## DATA IN THIS EXERCISE
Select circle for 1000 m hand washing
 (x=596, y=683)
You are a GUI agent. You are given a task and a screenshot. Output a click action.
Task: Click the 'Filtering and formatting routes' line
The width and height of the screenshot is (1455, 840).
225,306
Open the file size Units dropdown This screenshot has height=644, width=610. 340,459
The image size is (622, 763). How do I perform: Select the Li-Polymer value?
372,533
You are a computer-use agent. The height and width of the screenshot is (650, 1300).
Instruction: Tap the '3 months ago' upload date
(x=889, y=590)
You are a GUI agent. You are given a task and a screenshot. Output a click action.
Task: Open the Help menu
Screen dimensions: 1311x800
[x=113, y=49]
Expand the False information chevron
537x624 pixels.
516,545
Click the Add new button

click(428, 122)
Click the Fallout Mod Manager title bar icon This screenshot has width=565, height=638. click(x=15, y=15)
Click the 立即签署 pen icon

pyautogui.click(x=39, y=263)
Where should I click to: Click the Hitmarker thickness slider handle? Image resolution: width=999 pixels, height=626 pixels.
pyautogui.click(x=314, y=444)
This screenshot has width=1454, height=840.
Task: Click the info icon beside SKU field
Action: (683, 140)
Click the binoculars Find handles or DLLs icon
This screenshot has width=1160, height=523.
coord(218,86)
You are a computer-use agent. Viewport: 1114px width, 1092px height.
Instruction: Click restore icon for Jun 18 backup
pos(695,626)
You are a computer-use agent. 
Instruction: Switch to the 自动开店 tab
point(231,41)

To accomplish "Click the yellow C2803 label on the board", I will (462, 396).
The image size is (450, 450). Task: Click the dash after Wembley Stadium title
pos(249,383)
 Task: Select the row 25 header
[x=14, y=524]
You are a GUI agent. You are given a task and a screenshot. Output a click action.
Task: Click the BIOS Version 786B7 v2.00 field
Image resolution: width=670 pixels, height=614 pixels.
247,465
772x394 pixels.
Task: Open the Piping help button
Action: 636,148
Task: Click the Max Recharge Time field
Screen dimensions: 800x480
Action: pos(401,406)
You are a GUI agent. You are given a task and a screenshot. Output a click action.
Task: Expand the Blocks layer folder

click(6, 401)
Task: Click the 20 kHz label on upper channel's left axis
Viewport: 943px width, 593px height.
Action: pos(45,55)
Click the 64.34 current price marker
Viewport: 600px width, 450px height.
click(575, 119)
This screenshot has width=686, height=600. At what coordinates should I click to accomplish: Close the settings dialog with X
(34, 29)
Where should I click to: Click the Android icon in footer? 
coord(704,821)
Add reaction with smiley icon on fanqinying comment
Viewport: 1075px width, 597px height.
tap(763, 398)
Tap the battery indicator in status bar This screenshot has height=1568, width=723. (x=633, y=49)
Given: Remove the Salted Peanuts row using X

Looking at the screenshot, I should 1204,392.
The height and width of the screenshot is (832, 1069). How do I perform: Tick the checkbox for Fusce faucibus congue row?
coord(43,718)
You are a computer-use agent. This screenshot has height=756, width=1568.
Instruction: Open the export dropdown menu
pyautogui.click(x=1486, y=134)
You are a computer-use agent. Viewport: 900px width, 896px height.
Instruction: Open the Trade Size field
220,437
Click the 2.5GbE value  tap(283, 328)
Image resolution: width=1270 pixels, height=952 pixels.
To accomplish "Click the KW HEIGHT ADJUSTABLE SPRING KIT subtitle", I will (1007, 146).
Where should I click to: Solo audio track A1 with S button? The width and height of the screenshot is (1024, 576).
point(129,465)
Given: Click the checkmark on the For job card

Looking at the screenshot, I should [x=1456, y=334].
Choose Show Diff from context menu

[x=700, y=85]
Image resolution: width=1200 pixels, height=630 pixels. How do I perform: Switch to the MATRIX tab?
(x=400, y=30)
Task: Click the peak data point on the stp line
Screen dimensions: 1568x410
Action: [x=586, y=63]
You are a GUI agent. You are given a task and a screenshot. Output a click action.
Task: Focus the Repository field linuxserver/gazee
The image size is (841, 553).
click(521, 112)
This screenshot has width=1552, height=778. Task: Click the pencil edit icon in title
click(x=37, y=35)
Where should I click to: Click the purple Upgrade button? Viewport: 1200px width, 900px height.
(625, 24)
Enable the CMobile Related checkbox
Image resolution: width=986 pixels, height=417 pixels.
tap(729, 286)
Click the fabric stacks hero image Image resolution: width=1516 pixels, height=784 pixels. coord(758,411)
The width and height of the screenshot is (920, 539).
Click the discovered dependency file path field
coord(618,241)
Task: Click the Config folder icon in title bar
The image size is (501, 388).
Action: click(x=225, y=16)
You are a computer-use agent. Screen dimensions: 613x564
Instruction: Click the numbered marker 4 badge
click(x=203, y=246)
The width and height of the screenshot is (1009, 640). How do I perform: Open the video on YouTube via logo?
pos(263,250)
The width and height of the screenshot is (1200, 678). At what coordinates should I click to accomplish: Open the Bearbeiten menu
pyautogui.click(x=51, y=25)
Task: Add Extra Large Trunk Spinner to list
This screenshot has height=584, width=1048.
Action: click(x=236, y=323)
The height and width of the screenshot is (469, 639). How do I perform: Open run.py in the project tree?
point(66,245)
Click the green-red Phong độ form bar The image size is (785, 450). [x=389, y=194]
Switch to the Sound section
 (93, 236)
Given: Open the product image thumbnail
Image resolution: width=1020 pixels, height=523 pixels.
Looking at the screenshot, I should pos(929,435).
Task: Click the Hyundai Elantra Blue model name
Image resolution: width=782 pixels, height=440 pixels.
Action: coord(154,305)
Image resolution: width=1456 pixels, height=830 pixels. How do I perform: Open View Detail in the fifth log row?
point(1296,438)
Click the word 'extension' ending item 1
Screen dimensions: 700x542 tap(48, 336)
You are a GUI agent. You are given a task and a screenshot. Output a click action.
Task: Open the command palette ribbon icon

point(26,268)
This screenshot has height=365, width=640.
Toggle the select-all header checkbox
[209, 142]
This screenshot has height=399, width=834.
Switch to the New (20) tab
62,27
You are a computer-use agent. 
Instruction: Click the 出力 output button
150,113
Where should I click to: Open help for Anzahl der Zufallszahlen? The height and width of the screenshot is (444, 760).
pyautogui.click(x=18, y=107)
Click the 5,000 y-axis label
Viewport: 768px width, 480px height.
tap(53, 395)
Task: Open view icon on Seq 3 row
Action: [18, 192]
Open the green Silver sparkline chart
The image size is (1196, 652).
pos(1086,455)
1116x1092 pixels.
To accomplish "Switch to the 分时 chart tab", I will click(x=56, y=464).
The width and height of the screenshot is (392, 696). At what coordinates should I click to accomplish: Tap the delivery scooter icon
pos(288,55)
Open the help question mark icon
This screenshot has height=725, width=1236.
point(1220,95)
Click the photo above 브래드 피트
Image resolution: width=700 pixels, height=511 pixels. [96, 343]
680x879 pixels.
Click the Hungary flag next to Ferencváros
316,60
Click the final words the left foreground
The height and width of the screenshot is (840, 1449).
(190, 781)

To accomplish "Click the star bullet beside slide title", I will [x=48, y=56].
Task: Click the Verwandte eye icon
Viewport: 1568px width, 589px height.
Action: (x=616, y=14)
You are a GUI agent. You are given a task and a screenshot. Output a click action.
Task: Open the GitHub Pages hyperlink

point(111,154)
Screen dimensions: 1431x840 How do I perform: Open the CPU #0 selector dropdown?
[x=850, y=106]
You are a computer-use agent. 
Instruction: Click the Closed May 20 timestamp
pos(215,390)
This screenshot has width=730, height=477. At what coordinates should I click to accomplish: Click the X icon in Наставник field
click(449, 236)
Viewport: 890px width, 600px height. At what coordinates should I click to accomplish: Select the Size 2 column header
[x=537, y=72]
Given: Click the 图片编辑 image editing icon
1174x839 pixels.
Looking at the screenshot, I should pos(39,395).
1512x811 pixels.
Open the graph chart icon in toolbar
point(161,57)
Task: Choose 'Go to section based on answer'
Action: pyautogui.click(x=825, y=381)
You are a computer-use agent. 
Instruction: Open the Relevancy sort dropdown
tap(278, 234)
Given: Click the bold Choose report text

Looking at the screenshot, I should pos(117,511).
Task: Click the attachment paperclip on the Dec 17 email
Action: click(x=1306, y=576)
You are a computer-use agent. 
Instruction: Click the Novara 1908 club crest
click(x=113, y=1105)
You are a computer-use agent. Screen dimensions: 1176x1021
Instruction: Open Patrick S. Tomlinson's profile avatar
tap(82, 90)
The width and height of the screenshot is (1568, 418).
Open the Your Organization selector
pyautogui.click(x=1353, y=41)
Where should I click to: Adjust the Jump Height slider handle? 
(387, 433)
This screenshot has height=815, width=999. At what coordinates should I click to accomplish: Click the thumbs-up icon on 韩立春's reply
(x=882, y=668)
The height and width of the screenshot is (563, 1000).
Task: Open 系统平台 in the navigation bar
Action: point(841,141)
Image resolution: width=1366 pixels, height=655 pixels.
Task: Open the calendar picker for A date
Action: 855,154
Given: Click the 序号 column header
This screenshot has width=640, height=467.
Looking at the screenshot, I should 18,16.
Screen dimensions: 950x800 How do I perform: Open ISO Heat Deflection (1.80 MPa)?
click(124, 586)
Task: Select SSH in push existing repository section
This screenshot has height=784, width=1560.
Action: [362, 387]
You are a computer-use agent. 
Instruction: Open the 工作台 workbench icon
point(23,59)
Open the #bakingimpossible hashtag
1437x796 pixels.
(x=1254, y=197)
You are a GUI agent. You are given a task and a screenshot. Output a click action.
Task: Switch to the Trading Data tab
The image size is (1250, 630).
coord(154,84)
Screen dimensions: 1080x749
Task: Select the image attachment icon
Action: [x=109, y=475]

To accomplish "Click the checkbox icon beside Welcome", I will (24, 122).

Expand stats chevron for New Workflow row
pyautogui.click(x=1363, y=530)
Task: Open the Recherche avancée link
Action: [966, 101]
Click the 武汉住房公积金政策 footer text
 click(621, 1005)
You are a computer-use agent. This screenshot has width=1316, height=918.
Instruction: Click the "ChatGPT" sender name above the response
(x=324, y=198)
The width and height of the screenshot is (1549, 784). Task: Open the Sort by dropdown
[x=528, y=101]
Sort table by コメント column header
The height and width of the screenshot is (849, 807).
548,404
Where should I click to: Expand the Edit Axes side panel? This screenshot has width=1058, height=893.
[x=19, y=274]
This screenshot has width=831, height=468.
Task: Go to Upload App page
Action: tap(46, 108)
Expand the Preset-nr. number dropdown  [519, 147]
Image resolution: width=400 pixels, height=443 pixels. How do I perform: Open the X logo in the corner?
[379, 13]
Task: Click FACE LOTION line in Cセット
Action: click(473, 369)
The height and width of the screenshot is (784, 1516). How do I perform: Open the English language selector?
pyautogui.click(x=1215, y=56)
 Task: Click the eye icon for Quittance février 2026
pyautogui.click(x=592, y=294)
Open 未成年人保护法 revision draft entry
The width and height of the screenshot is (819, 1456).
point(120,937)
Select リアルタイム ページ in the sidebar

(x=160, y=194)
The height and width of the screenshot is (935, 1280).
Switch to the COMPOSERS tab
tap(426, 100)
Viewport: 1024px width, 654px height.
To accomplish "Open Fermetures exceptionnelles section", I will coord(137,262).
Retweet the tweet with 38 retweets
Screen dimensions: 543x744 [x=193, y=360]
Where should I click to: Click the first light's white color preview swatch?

## WHAT YOU NEED TO DO
Only the lines holding the word "green" belong in the answer; copy them from the listing above.

## EXERCISE RESULT
Click the green-red Phong độ form bar The image size is (785, 450). [x=389, y=194]
Open the green Silver sparkline chart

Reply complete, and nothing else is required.